Charles Stephenson

Corporal Charles Stephenson was a medic with 2nd Battalion Royal Ulster Rifles. He received an injury in Troarn during the Battle of Normandy in 1944.

Corporal

Charles Stephenson

Corporal Charles Stephenson (7016344) served in 2nd Battalion Royal Ulster Rifles during World War Two.

He was a medic with ‘B’ Company as they made the advance to Cambes-en-Plaine after D-Day. The company faced fierce opposition on 7th June 1944, but would finally take the woods and village two days later.

As a medic, Stephenson was in the thick of the action as machine gun fire, mortars and shells decimated the Rifles. On 9th June 1944, a 75mm shell hit one of ‘B’ Company’s Bren gun carriers. The carrier tore apart. Corporal Boyd and Private Hilde both sustained serious injuries.

The distorted metal of the carrier trapped Boyd’s leg. Charles Stephenson carried out a field amputation with a pair of scissors before applying a tourniquet.

Rushing to Hilde, Corporal Stephenson managed to avoid German bullets. Hilde, in terrible pain in his left arm and right leg, begged Stephenson to shoot him. The medic told him in no uncertain terms that he would patch him up and have him back on his way in no time. A Canadian tank took the injured men to the Regimental Aid Post and Stephenson went onwards with the battalion. Stephenson and Hilde met again about four years after the war. Hilde, missing his right leg was very much alive and well and enjoying a beer thanks to the battlefield actions of Charles Stephenson.

He was Mentioned in Despatches for his actions in Normandy in 1944.

Battle of Normandy, Troarn

Imperial War Museum Photo: B 7791 (Part of the War Office Second World War Official Collection). British Infantry and M10 tank destroyers advancing near Troarn, Normandy, France on 20th July 1944. Photo taken by Sergeant Christie - No. 5 Army Film & Photographic Unit.

Battle of Normandy

After taking Cambes-en-Plaine, the 2nd Battalion Royal Ulster Rifles moved on to Troarn and dug in in the face of stiff resistance. Three days of constant rain meant shelling from the Germans stopped. This gave Stephenson a chance to read his copy of Lilliput Magazine next to Private Woolf in their two-man trench. Fifty yards away from them was a German trench.
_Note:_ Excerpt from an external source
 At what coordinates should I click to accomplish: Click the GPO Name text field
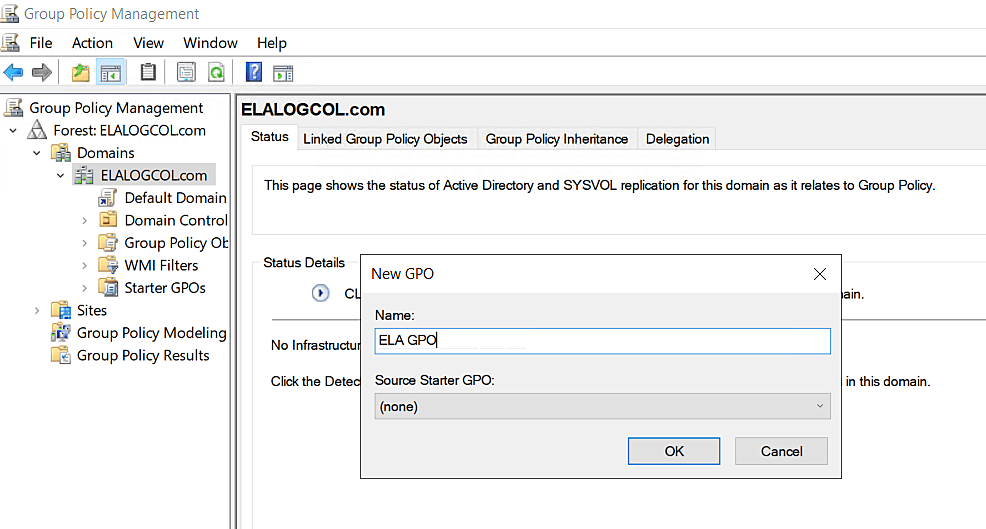coord(602,341)
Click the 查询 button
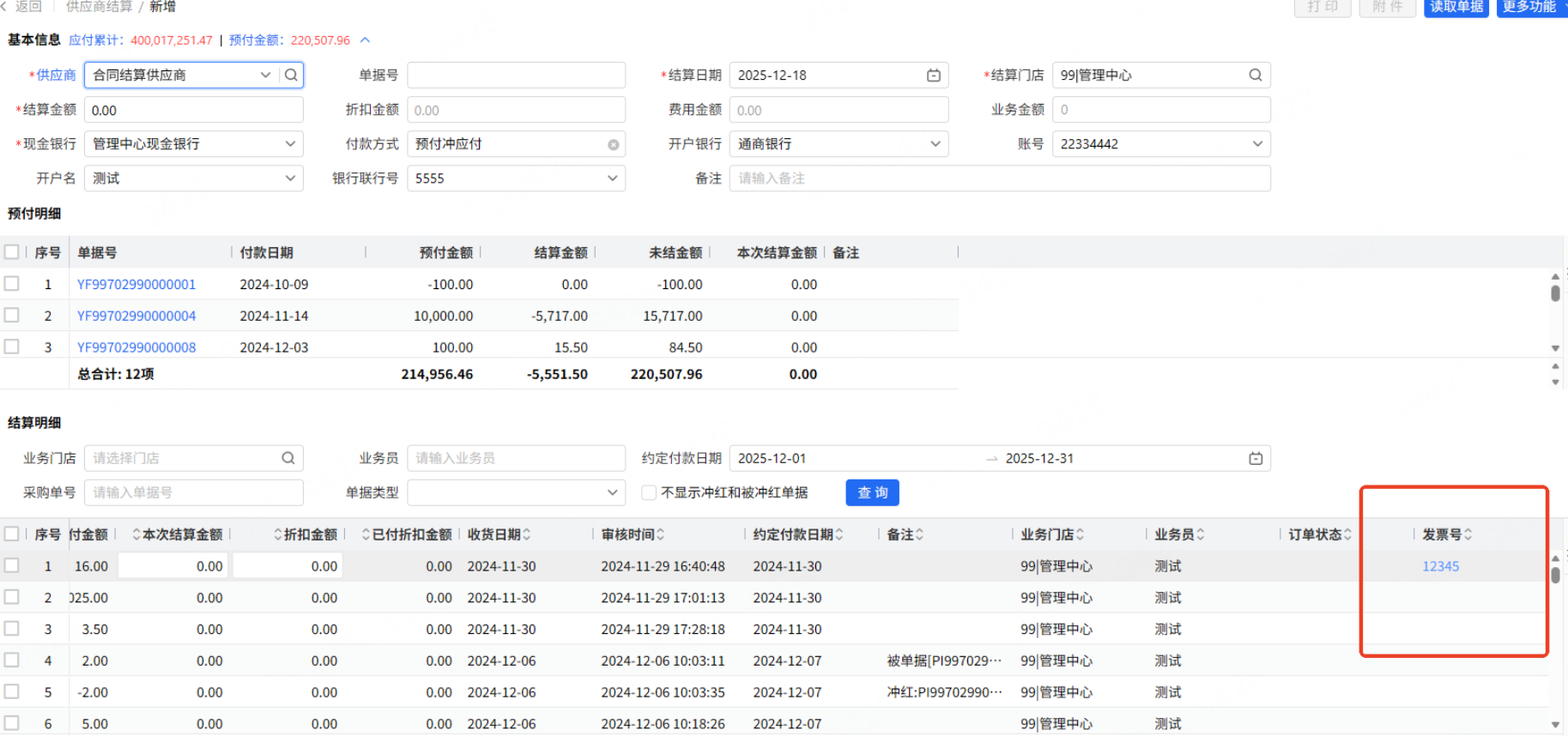The width and height of the screenshot is (1568, 736). (872, 492)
Woolf was a 38-year-old Irish man from Dublin with 7 children. Stephenson never understood why he volunteered for frontline duty. The battle at Cambes Wood shook the Dubliner and he began smoking again despite having quit years before. Charles reassured him the war would soon be over as rainwater continued to fill the trench.

As the rain lessened, the shelling began again and the medic received a call back to the Regimental Aid Post. Half an hour later, he returned to find Woolf in his end of the trench, the dry end.

As the two men waited, their trench took a direct mortar hit burying both of them in earth. Breathing from a pocket of air, Stephenson waited. Soon, he heard voices and a stick poked in the ground struck his helmet. Corporal Stephenson felt pain in his leg and the weight of the dead Woolf across him. The Dublin man had taken the full force of the blast.

The medic returned to the Regimental Aid Post, this time on a stretcher with a smashed tibia. He made it back to the coast and returned to England on board a hospital ship.